“Artists are their own engineers,” Renny Pritikin, the relatively new (as of last year) curator of the Contemporary Jewish Museum in San Francisco, said as he walked through a seductive, immersive exhibition dubbed NEAT: New Experiments in Art and Technology. “They don’t need to be paired with scientists. They are their own.”
Pritikin is comparing the current collection to the 1967 exhibition Experiments in Art and Technology (E.A.T.), which paired Bell Labs engineers with well-known artists of the time and kicked off a movement exploring ways in which technological advances could enable art. The movement peaked at the 1970 Expo in Osaka, Japan, with a fog sculpture inside a dome-shaped pavilion, in which hologram-like images floated. At the time, this was the bleeding edge of both tech and culture.
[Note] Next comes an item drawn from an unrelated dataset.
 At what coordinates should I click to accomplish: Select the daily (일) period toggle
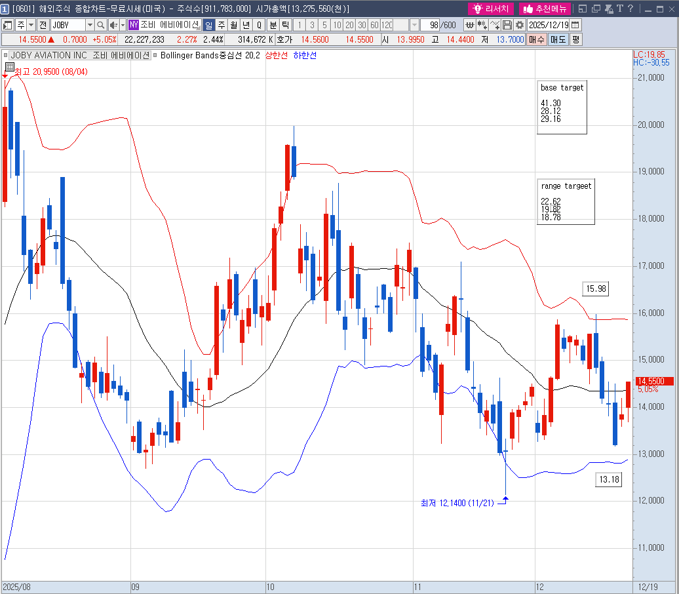tap(209, 25)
These days, sleek video phones are in the grubby hands of toddlers and pulsing LED-embedded t-shirts clog the clearance bin at Hot Topic. Tech isn’t the future; it’s here, taught at the most prestigious art schools. So what does art look like when technical innovations are as common as paintbrushes and chisels?
The exhibition opened in October and will be on view until Jan. 17, 2016. Since the work can’t be reproduced in book form, the CJM has taken the unusual step of making the catalog digital and available free on the museum’s website. Here’s a taste, though.
It’s clear to even a casual observer that programming, compressed memory, digital animation and interactive apps are the palette of today’s most daring artists.